Ciabatta Bread with Beef Stew

Beef Stew I found in the freezer so all I had to do was defrost and heat it. Fern likes fresh bread with stews so I got out my little Ciabatta recipe.  I use All Purpose flour and add vital wheat gluten to it.  Less than a quarter cup gluten replaces flour in this recipe:

Ciabatta Bread

2 cups flour
1/2 tsp sugar
1/2 tsp salt
1 tsp yeast
1 cup water
1 tbsp olive oil

Mix the dry ingredients then make a well in the centre and put 3/4 of the water into it.  Use a fork to lift the flour into the water until all the water is absorbed.  It needs to be slightly sticky but not so gluey it leaves chunks on your hands.

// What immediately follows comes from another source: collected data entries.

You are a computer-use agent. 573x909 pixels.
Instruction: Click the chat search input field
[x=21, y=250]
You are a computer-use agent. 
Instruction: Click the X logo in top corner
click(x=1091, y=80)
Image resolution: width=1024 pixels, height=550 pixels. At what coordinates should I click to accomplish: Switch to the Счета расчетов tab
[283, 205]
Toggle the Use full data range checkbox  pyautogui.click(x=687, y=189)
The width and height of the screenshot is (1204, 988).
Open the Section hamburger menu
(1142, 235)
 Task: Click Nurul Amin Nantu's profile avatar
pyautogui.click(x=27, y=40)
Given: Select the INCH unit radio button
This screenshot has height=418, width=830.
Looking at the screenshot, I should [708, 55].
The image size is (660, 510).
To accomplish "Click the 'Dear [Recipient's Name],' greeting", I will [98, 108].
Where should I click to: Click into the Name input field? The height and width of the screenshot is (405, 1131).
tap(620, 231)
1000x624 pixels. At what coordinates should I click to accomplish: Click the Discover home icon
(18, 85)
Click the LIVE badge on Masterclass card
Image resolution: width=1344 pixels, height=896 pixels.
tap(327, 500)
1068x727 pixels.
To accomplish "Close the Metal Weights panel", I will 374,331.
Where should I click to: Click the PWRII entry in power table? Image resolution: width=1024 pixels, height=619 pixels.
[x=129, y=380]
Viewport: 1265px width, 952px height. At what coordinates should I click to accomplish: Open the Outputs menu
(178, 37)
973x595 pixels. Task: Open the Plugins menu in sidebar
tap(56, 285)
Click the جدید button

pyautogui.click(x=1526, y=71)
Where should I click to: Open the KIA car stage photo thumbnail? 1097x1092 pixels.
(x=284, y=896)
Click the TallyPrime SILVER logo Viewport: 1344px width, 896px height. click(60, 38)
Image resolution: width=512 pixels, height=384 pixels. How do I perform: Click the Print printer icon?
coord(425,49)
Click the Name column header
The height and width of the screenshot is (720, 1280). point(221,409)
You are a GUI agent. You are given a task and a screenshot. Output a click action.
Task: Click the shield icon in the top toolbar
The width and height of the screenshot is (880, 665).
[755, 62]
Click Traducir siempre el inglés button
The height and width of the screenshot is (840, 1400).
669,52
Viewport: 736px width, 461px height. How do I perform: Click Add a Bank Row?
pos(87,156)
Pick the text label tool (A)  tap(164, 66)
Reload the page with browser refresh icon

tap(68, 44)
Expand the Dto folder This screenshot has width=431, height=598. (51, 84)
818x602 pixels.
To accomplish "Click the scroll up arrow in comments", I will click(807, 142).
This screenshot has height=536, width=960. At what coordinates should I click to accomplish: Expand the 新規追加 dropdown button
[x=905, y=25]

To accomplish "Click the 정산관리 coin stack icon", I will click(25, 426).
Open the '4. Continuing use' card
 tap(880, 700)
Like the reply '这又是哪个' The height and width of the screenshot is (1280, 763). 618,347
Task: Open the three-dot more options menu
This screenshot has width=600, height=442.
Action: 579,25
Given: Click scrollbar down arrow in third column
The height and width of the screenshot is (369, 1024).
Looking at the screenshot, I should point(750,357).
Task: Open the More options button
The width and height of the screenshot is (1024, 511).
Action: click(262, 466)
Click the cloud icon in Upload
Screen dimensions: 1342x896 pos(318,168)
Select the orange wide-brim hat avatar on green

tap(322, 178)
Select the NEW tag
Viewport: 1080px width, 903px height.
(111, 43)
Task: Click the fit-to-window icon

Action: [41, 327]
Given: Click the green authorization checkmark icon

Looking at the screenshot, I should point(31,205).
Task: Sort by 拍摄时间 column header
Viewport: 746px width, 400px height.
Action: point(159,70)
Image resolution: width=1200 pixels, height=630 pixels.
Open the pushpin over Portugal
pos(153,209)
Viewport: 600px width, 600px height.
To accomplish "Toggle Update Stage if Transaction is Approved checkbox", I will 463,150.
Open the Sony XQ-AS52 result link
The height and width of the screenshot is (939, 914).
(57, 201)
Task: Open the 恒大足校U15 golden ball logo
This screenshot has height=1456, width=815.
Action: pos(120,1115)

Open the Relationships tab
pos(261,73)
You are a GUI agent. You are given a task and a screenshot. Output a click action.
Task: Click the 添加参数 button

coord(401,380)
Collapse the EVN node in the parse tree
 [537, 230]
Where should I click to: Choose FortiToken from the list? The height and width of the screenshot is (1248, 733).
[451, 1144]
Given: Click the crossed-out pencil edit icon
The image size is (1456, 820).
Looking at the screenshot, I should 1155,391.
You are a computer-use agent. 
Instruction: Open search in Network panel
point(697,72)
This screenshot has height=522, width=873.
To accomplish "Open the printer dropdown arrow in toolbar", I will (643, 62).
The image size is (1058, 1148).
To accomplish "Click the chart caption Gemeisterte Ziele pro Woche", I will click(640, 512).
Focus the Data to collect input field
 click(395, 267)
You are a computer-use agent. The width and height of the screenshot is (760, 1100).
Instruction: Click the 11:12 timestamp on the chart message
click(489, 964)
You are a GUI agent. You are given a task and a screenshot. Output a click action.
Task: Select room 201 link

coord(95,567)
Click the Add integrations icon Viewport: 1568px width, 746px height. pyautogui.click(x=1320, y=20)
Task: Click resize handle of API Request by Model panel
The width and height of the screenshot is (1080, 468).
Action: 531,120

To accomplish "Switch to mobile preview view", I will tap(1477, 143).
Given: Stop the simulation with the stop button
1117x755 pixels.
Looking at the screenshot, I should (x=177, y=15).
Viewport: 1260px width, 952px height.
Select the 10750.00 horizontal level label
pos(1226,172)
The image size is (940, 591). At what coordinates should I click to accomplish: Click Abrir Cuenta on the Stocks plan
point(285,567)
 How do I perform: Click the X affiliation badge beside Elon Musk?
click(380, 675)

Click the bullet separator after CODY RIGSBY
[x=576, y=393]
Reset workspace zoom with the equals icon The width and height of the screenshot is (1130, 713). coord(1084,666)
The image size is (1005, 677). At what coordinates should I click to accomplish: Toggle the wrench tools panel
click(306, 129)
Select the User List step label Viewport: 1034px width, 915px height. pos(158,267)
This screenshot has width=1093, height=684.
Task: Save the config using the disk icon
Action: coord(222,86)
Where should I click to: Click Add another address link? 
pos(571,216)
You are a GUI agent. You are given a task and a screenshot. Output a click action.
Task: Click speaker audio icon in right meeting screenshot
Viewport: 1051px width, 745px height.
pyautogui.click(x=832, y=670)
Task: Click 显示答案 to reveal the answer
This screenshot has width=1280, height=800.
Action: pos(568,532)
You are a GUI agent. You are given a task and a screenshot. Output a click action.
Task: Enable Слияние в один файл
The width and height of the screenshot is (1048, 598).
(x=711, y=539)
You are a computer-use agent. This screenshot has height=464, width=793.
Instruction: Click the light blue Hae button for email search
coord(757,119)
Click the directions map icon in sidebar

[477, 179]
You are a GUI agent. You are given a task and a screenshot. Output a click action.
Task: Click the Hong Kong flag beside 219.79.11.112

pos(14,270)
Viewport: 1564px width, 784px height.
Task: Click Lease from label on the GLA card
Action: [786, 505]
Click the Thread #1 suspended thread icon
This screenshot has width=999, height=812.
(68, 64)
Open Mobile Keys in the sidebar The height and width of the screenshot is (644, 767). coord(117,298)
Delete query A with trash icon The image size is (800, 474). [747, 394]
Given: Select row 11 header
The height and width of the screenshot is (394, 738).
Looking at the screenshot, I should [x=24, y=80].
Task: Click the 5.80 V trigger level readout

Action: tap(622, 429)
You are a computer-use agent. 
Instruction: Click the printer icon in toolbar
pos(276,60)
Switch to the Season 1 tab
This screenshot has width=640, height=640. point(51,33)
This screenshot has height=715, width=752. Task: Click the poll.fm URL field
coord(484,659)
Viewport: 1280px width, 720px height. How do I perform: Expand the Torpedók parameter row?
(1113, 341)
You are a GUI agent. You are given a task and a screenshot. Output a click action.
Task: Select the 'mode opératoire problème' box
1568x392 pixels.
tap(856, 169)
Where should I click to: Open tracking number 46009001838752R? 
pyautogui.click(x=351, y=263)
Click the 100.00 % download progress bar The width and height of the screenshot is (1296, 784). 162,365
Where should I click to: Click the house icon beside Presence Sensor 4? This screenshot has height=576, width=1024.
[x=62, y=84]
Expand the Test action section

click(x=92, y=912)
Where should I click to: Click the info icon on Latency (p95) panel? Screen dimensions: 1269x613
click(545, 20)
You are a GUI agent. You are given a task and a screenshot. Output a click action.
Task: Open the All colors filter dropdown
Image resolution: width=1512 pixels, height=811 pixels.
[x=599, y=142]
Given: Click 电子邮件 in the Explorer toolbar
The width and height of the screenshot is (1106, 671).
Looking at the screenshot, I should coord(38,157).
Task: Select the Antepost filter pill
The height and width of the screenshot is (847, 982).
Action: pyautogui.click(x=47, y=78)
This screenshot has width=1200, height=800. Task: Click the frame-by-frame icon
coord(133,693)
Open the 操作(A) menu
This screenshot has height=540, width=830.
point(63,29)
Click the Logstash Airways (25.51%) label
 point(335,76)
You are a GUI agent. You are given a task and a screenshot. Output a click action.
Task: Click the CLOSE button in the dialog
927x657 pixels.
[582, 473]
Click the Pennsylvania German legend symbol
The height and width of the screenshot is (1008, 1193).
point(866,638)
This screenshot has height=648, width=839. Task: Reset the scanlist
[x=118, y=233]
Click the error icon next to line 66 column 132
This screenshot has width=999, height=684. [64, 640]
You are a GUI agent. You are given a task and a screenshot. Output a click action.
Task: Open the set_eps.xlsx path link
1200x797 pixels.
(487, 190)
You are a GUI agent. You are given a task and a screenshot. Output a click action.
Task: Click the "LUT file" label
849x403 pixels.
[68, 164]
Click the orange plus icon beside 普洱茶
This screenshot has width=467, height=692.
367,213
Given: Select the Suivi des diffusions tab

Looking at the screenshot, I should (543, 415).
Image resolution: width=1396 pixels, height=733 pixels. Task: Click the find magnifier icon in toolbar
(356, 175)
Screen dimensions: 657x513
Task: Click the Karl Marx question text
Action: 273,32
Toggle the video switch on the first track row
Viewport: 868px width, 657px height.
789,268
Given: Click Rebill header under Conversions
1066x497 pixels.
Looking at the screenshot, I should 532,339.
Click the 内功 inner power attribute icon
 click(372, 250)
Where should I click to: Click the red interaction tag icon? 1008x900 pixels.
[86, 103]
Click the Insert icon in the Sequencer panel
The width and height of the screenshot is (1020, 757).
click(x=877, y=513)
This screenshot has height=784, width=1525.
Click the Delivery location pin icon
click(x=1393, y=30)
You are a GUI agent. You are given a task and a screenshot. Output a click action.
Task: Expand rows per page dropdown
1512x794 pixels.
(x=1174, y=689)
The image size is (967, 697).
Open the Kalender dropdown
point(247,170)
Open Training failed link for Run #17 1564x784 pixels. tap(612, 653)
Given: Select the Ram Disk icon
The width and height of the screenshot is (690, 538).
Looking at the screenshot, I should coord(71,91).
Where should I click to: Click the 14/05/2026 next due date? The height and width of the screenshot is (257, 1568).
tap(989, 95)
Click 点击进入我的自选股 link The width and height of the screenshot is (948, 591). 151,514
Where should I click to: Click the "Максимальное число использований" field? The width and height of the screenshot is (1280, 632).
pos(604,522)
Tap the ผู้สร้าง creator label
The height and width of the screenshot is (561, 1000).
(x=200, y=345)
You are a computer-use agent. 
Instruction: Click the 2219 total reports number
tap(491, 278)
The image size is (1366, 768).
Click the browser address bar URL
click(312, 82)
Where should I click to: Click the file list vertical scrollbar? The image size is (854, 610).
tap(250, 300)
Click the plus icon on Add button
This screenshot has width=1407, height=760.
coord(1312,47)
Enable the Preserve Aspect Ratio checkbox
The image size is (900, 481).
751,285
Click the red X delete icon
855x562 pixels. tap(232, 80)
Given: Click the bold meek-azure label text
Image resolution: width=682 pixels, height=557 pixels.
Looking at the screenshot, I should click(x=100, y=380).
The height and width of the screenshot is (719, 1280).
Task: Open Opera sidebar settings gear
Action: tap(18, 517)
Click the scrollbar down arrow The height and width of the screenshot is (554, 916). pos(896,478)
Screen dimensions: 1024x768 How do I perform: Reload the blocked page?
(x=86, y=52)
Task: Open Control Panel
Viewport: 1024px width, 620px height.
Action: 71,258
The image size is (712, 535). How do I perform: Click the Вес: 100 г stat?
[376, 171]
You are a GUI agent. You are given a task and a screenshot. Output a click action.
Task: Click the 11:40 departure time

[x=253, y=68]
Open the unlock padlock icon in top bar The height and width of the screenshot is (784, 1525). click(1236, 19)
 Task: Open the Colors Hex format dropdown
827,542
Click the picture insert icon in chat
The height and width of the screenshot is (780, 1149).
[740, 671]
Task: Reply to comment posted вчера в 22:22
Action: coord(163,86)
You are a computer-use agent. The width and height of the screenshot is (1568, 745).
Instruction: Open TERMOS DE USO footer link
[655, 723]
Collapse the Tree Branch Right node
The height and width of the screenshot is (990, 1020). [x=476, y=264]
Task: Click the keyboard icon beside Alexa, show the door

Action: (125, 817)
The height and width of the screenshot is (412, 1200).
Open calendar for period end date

Add more water till it gets to the right consistency.  Then start kneading. Press and stretch the dough out with the palm of the hand, turn 90º and repeat.  At first the dough is lumpy. As it's kneaded it becomes smoother and stretchier. Once it is becoming smooth, fold it over so air is trapped in the centre each time. If it's too sticky, knead it in flour till it's the right consistency. When it's uniformly smooth it's ready to rise. Form into a ball, coat the inside of bowl with olive oil, place the dough in it and brush remaining oil over it.  Set in a warm place to rise for an hour or until it doubles in size. Place on parchment and bake in 400ºF oven for 35 minutes. Let cool on a rack.

This is an easy small loaf to make so it's perfect to lift a humble dish to new heights.